*Problem requirements*.
Continue the account below of the animals at a horse training and therapy center in Dorset, starting after its last sentence.

*Excerpted passage*.
==================================================
I am much more interested in people than in animals, but to Anna, my daughter, animals are the centre of her life. When she was seven years old she would canter around like a centaur and, although she enjoyed eating meat, she gave that up to respect animal rights. She now runs a horse training and therapy centre in Dorset, and three recent events at the centre helped me to see animals in a very different light.
I’ll start with the two pigs. They lived in a small house in a walled garden, rootling up the massive weeds that smthered the land. Peppa was ill for a few days and she stayed in the house, whereas her sister, George, as usual hurried towards Anna whenever she arrived with food. Yet George just ate her share, leaving the other half uneaten for Peppa. She seemed to show not only kindness and restraint, but also an idea of dividing the food into two fair portions.
My next example is Kahn, a rather irritable, slightly lame horse. After trying many remedies for Kahn’s problem, Anna decided to ask “horse whisperer” Gaynor Davenport to visit the centre.
Gaynor began by warning Anna not to tell her anything about the horse. She approached him gently, and after reassuring him she stood with her head close to his, as if his thinking and her thinking were almost touching. After a long silence, she began to repeat what she had learnt from Kahn. Kahn had told her that he had a heart murmur and that he was eleven years old. Anna knew about the heart murmur but thought he was nine. When she checked his records she found that he was correct.
Kahn also told Gaynor that a black and white horse in the stable opposite his had been taken away the previous day, that he would be killed and that Kahn was very afraid that he would be the next horse to be sent away to his death. Anna was able to reassure Kahn that the black and white horse had gone to a new life in a happy home, and that neither he nor Kahn would ever be sent off to be killed.
Gaynor discovered from Kahn where the pain in his leg muscle was, lower down than Anna had thought. With the new insights and Gaynor’s medicine Kahn’s lameness was healed and, although he did not wholly change from his rather irritable ways, he became calmer and happier.
Gaynor’s work made us wonder how much horses overhear and actually understand human speech and seemingly abstract concepts such as numbers, colours, anatomy, time and death. There is the question about how they imagine future events and human intentions, and how much their emotions are reactions to past memories and future hopes and fears as well as to present events. Gaynor has been particularly helpful with listening to horses who have been ill-treated in the past about their memories, injuries and fears, in order to inform the plans for their healing care at the centre.
My third example is Flash, a German Shepherd. Throughout his thirteen years, a long life for a large dog, Flash was Anna’s closest and most loyal companion. He became very ill, blind with cataracts, in pain, and scarcely able to move. When the vet visited, Anna very sadly arranged for him to call again two days later to give Flash a fatal injection.
She talked with her friends about where to bury Flash, wanting him to be near the house, and chose a place beneath two trees in the walled garden. The pigs had only recently moved away to another weedy plot, and the dogs had never gone into the walled garden while they were there.
==================================================
*Data extracts*.
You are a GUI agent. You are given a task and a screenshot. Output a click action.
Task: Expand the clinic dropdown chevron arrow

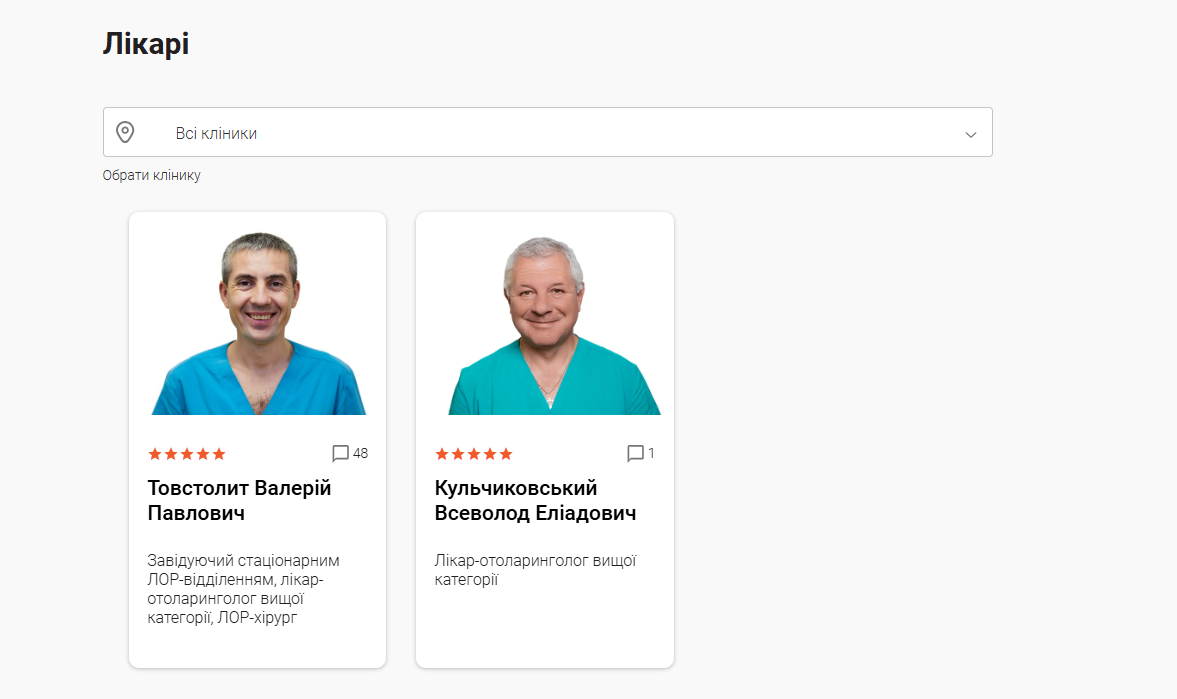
==================================================
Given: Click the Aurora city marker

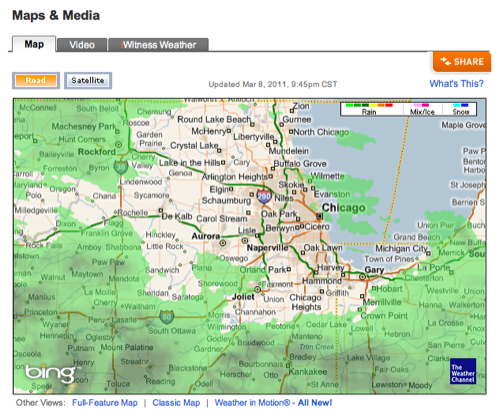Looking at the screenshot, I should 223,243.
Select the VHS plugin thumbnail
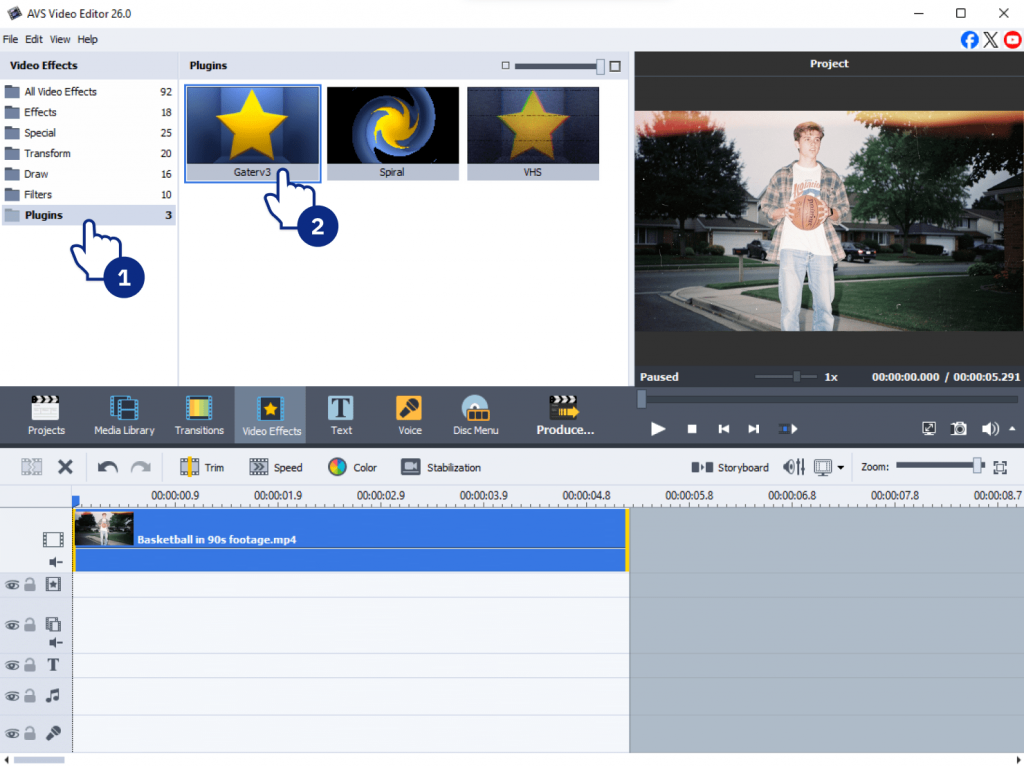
==================================================
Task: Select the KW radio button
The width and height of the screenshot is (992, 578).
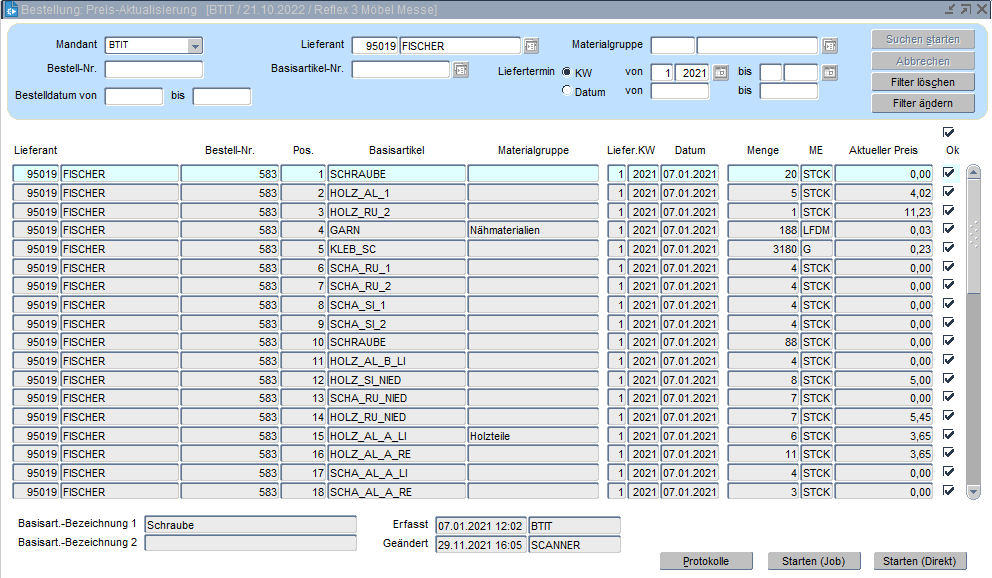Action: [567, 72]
==================================================
*Response area*.
When the vet returned two days later, Flash could not be found. Anna and her friends searched around the fields and barns, wondering how he could possibly have walked so far. At last they looked in the walled garden and found him lying under the two trees. He raised his head and laid it on Anna’s lap as if to say, more clearly than words could, “I trust you, Anna. Yes, this is the right place and the right time.”
Like Kahn, Flash seemed to have understood complex, partly abstract ideas, including possibly his own death. Perhaps he wanted to ease Anna’s distress and make his demise a little less agonising for her. And he saved her from the hard task of carrying his body to the garden.
These may all simply be slightly odd coincidences, though Kahn’s information to Gaynor could only have come from him. She lived many miles away and had never visited the centre before. Sceptics may say that they need very many similar examples before they can be convinced. But that is not really the point. It is not to claim that all larger mammals understand human speech, or even that a certain proportion understands. It is simply to suggest that some dogs and horses seem to understand more of what humans talk about, perhaps especially humans who are close to them, than is usually assumed to be the case.
Primatologist Frans de Waal and others have long argued that morality is not a social veneer, wholly learned and acquired to cover our innate selfishness. It is deeply innate within evolved human nature, and is shared with other animals, such as the bonobo who tried to help a wounded bird to fly (as described in de Waal’s book Our Inner Ape). The horses at the riding centre showed friendly support to one another as well as rivalry. Newly arrived horses who were very distressed and volatile calmed down within days, suggesting that their new herd, as well as the humans, gave them much reassurance and support and seemed to share with them moral feelings of trust and empathy.
When psychologists observed the reactions of children aged about one year to relatives who were asked to feign sadness, pain and choking distress, not only were the children very concerned, but so too were the household pets, who tried to give comfort. Carolyn Zahn-Waxler and colleagues gave many examples of the youngest children learning from their pet dogs and cats how to relate with them carefully and tenderly.
The more these kinds of personal moral relationship are understood and encouraged, perhaps the more hope there is that at a global level humans and other species will live in greater respectful interdependence, to their mutual benefit.